Hey Brad, Thanks for the response!
A1 - I have been messing with the setting in question 2 like a crazy person ( Now I feel a bit dumb ). The server in question didn't have much RAM as it is just a backend processing server that does X, Y and Z little jobs. No users touch that box, just scheduled tasks. Last week the box totally ran out of RAM ( There was an out of memory error in the exception / application log ). We doubled it that day and we thought we had solved the issue. Yesterday morning, the Lucee process just froze. Plenty of disk space, RAM and everything else looked good. Even weirder, the service was showing as running.

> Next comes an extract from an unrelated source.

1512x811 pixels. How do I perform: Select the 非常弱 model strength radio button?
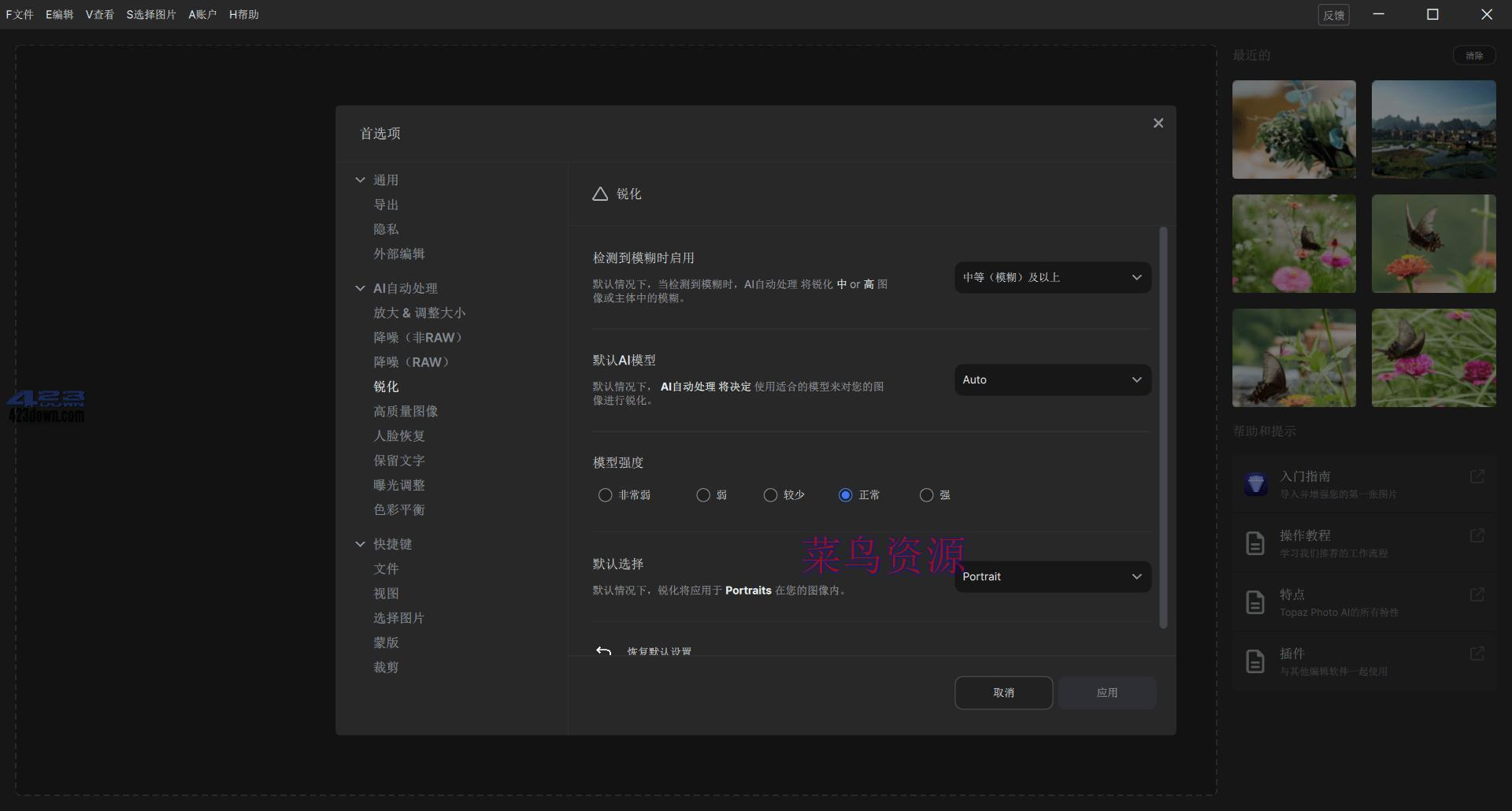605,494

A2 - Nope, there was literally only 1 error in the log showing 1 long running process ( 50 whole seconds ) and then the server appears to have stop responding. With that said, it did appear that the server would start working for a bit ( long enough to schedule a batch ). Here is how it works and what we saw:
SCENARIO: The server looks for things to do every 1 minute. If there is a gap ( lets say we turn the machine off for 5 minutes ) the scripts sends a mail saying it has started the scheduling process again. So usually the machine never sends this message unless of a prob / restart. We got the following emails yesterday:
Schedule Failure (Auto Reset) - 4:44 AM
Schedule Failure (Auto Reset) - 4:51 AM
Schedule Failure (Auto Reset) - 5:01 AM
Schedule Failure (Auto Reset) - 5:15 AM ( After we restarted Lucee )
The timeout in the log occurred around 4:40 AM and was on a CFHTTP request and we see this is when the box hung. Our HTTP heartbeat software shows the box down from 4:41 AM - 5:15 AM. We had someone looking into this at 4:05 AM. We never saw the server respond.
I know this is way more than you wanted to here, but I would love to help clear up this issue in anyway that I can. I usually don't put SNAPSHOTS on our production machines. Let me know if you think that is our best option in this case.